Canadian electoral geography is typified by a high degree of political regionalism, with most disputes interpreted as conflicts between provinces or regions. Notably, class consciousness is quite low in Canada as compared to the former mother country, Britain.

Because of the disparity in the population size of the various provinces, their importance in electoral geography varies substantially. As well some provinces are small enough and similar enough to their neighbours that they vote similarly, while others are large enough to have considerable internal divisions. The smaller Atlantic Provinces might be considered as unit, but Ontario might be subdivided between the urban, suburban, rural, and remote regions, or between north, south, east, and west, or into more specific regions like the Golden Horseshoe or the Greater Toronto Area.

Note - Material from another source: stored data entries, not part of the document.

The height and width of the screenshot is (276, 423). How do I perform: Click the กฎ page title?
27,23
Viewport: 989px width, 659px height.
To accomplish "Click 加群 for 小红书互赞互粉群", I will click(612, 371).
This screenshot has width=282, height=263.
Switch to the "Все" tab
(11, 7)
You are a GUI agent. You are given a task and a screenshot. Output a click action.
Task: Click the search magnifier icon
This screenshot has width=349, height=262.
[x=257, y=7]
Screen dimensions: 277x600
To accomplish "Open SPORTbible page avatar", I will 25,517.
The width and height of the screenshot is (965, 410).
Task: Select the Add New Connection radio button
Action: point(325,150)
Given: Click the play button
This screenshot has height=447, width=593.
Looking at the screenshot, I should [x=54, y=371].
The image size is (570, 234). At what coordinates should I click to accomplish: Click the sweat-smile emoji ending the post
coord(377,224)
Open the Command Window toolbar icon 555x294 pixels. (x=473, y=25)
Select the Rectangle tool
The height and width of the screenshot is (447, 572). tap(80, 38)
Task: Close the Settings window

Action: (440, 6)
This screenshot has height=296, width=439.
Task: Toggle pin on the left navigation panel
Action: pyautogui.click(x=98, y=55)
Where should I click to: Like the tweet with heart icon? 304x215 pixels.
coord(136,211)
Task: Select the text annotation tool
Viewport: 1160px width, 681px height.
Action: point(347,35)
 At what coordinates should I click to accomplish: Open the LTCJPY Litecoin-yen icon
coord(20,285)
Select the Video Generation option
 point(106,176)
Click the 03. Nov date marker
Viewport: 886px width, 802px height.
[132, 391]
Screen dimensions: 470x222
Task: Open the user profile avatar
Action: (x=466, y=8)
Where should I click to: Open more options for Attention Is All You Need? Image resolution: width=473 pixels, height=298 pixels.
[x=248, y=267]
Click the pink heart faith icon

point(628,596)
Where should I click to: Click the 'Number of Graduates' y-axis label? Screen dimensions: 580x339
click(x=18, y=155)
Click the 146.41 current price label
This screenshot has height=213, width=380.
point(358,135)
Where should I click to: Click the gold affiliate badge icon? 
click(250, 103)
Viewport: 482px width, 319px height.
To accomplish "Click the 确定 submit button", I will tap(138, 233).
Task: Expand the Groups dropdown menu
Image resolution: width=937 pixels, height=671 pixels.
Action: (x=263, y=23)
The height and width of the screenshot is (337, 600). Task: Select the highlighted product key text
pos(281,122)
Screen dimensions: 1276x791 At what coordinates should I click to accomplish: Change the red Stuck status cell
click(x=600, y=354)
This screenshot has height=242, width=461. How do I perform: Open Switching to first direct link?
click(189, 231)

In federal politics, a winning coalition must be composed of various sub-regions, identified not only by place but by ideology. A winning coalition might include Western social conservatives, suburban Ontario moderates, and Quebec soft nationalists (Brian Mulroney, 1984, 1988), or Ontario moderates, Quebec federalists, and most of Atlantic Canada (Jean Chretien, 1993, 1997, 2000), or most of the West and Atlantic Canada, plus rural and suburban Ontario (Stephen Harper, 2011).

When the main parties are not seen to serve the interest of a particular region, protest parties or movements often emerge. This has included several Quebec nationalist parties, parties arising from the phenomenon called Western alienation, and the Maritime Rights Movement. Partly for this reason, Canada has typically had a multi-party system for much of its history rather than the two-party system that is typical of first past the post elections. This has in turn led to several minority governments in Canada.

Regionalism in Canada is such that is also notable within provinces on the stage of provincial elections. There is considerable distinction between the politics of Montreal and those of the Saguenay or the Gaspe, and likewise between the Lower Mainland and the BC Interior.

===United Kingdom===
In the present United Kingdom, electoral geography is studied extensively and has been compared to the method in the United States of elections and regionalization, by employing UK methods of class cleavage, where the Conservative Party tends to be favoured by the white-collar class and the Labour Party by the UK’s working class. Comparing the methods of sectionalism in the UK and the US emphasizes location; in the United States, support for a party is based far more on the location, as compared to the class divide. In the UK, some areas are more heavily populated than others, giving differences in population relating to the geography of each individual voting district.

In the UK, to extinguish regional identity, England was divided into nine regions. It was thought that people who congregate seem to vote alike, rather than voting on one’s own opinions. This is what is known as the "neighborhood effect". Even with nine distinct regions, the voting patterns are seemingly disproportionally divided between the two dominant parties. This forces researchers to question what causes regional differences in voting outcomes.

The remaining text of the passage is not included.